Riley had told reporters June 26 he didn’t want to let Miller go and would do so only if he got a "mandate" from ownership.
"Mike is as healthy as he’s ever been, and he’s worked very hard in strengthening his back," Riley had said at the time. "So unless I get a mandate about (making Miller an amnesty victim), we have’t talked about it. … We just want to keep this team together."
If the Heat wanted to use the amnesty clause this year, they had to do so by midnight Tuesday. It remains to be seen how this could affect the remainder of the Heat's summer.
Miami has the $3.183 million taxpayer midlevel exception available and is looking at the possibility of signing free-agent center Greg Oden, who hasn't played in an NBA game since November 2009 due to knee problems. However, Oden's agent,
Mike Conley Sr., told FOX Sports Florida it likely will be a few weeks before Oden picks a team. Interested suitors must continue to sift through medical records.
"I would think that from their end, it helps," Conley said about the chances improving of the Heat landing Oden after saving money with Miller's release.
Oden remains very interested in the Heat, but Conley wouldn’t go so far as to say they are the frontrunner.
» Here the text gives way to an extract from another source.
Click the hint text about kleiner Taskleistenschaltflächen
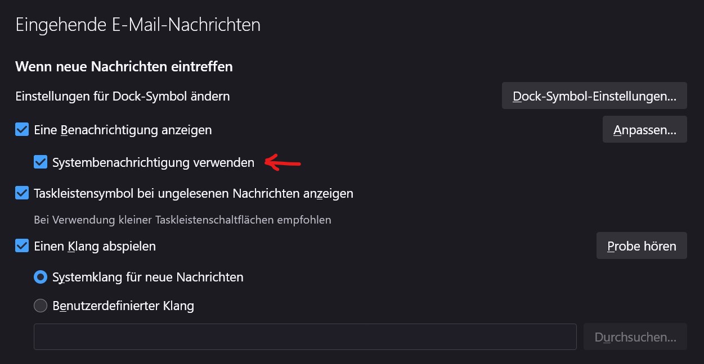coord(182,220)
Other teams in the mix include San Antonio, Dallas, New Orleans and Sacramento.
Conley said he has had continued dealings since last weekend with Riley.
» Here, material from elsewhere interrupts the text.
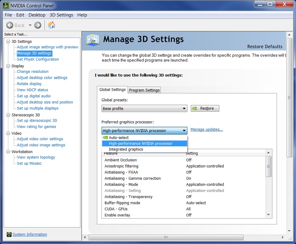Open the Back history dropdown arrow

tap(30, 25)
"We’ve texted back and forth," the agent said. "I’ve also talked to Andy (Elisburg, a Miami executive and the team’s salary-cap expert)."
The Heat now have 12 players with guaranteed contracts for next season, and big man Jarvis Varnado has a non-guaranteed deal.
Teams will have a shot to bid for Miller in a waivers process. If he goes unclaimed, he will become an unrestricted free agent. However, the Heat can't re-sign Miller for at least a year.